Maratona nel deserto arabico. Max Calderan annuncia la EQ Run Exploration.
A poco più di cinque anni dalla storica impresa che lo ha reso leggenda — l’attraversamento in solitaria e a piedi dei 1.200 chilometri di sabbia incontaminata del Rub’ al Khali — Max Calderan torna nel deserto per una nuova sfida. L’esploratore italiano, detentore di undici record mondiali, annuncia la EQ Run Exploration, la prima maratona nel cuore dell’Empty Quarter dell’Arabia Saudita, un evento ritenuto fino a oggi impossibile da organizzare.
Una maratona nel cuore del “Quarto Vuoto” arabico.
L’esperienza, in programma dal 28 novembre all’8 dicembre 2025, durerà undici giorni, di cui otto trascorsi nel deserto più vasto del pianeta. I partecipanti correranno o cammineranno 42 chilometri non stop, seguiti da quattro tappe da 10 chilometri ciascuna, anche in notturna, lungo un tratto della celebre Calderan Line.
Un’avventura aperta a tutti — corridori, camminatori e appassionati di deserto — che promette di unire sport, esplorazione e introspezione personale.
Il Rub’ al Khali: il deserto dei misteri.
Conosciuto come Empty Quarter in inglese, il Rub’ al Khali è il deserto di sabbia più grande del pianeta. Un mare di dune dorate che per secoli ha resistito a ogni tentativo di esplorazione, celando leggende come quella della città perduta di Ubar, l’“Atlantide delle Sabbie”.
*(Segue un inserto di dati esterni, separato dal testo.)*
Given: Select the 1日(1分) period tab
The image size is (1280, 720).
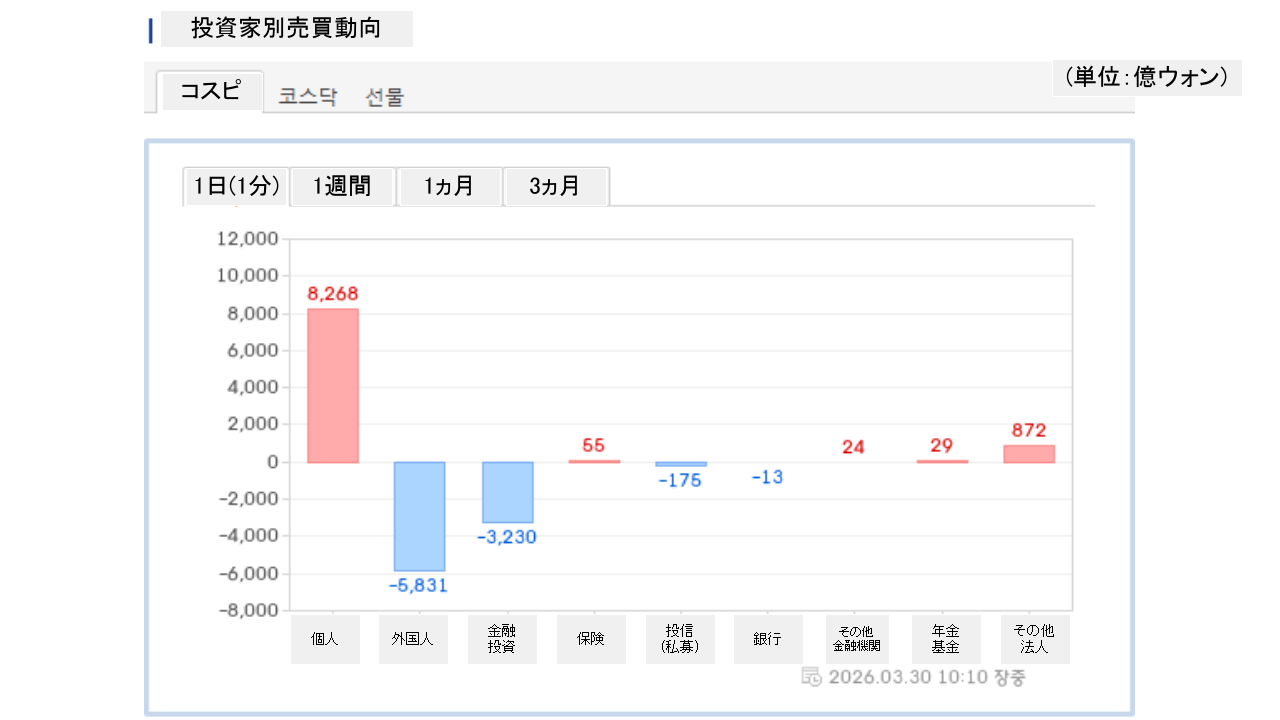Looking at the screenshot, I should click(x=236, y=186).
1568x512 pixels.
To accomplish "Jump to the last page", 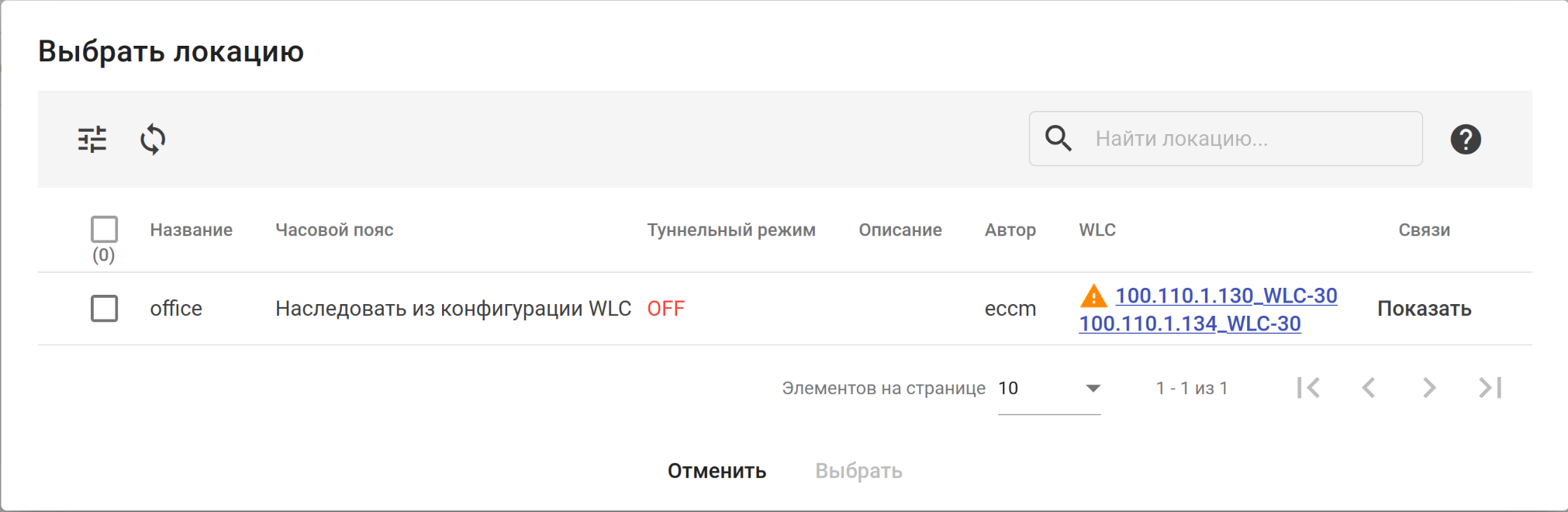I will point(1490,388).
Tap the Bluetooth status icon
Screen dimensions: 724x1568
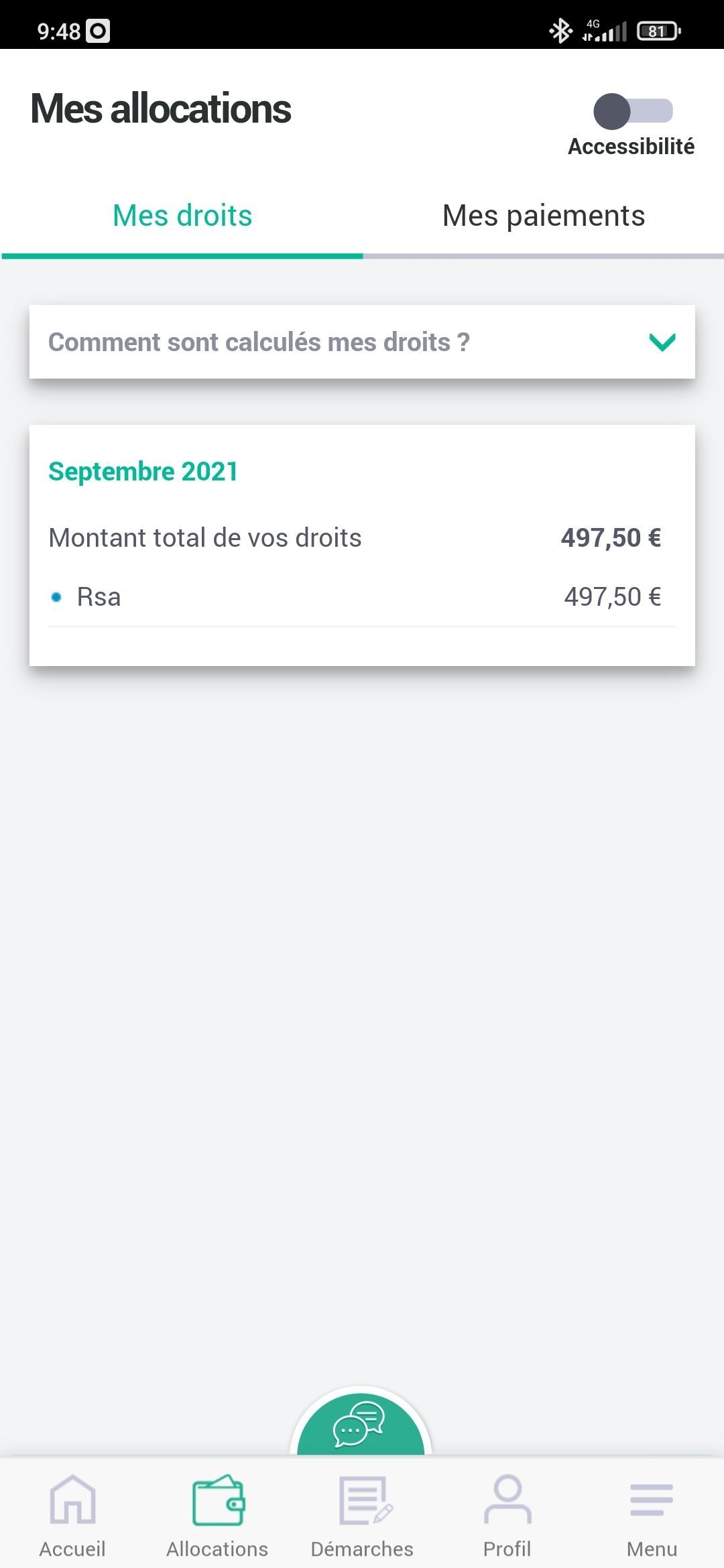tap(560, 31)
È qui che, il 2 febbraio 2020, Max Calderan ha scritto una pagina epica della storia delle esplorazioni: 18 giorni di marcia in solitaria da ovest a est, tracciando la Calderan Line, una linea ora riconosciuta sulle mappe geografiche della Penisola Arabica e registrata da Google Maps come Historical Landmark.
Dalla leggenda alla condivisione.
Oggi, a distanza di cinque anni da quell’impresa, Calderan decide di “aprire le porte del sogno” a chiunque voglia provarne l’essenza. La EQ Run Exploration nasce con l’obiettivo di permettere a chi partecipa di vivere un’esperienza autenticamente esplorativa, lontana dalla competizione e centrata sulla scoperta di sé.
“Non si tratta di una gara con vincitori o vinti,” spiega Calderan, “ma di un viaggio interiore in uno spazio senza tempo, lontano da ogni connessione e distrazione. Otto giorni immersi nel silenzio del deserto, per ritrovare la capacità di sognare.”
Un nuovo modo di intendere le maratone.
Durante l’esperienza, i partecipanti affronteranno le tappe giornaliere nel pieno rispetto del ritmo naturale del deserto. Chi non correrà la maratona potrà scegliere percorsi più brevi da 10 chilometri al giorno. Nei giorni di spostamento, l’avventura proseguirà a bordo di 4×4 alla scoperta di oasi, pozzi d’acqua e accampamenti beduini, attraversando paesaggi tra i più suggestivi della penisola arabica.
Al termine, ogni partecipante riceverà un attestato ufficiale firmato da Max Calderan, che conferirà il titolo di Esploratore del Rub’ al Khali: un riconoscimento simbolico ma profondo, testimonianza di un’esperienza fuori dal comune.
Dalla sabbia alla “Green Sand Line”: il sogno continua.
La EQ Run Exploration è parte di un progetto più ampio: The Green Sand Line, la nuova visione di Calderan che mira a creare una “linea verde” tra le sabbie del deserto, piantando vegetazione e fiori in linea con la Saudi Green Initiative e in vista di Riyadh Expo 2030.
Un’idea che unisce esplorazione, sostenibilità e cultura ambientale — e che, ancora una volta, trasforma il deserto da limite estremo a simbolo di rinascita e connessione con la natura.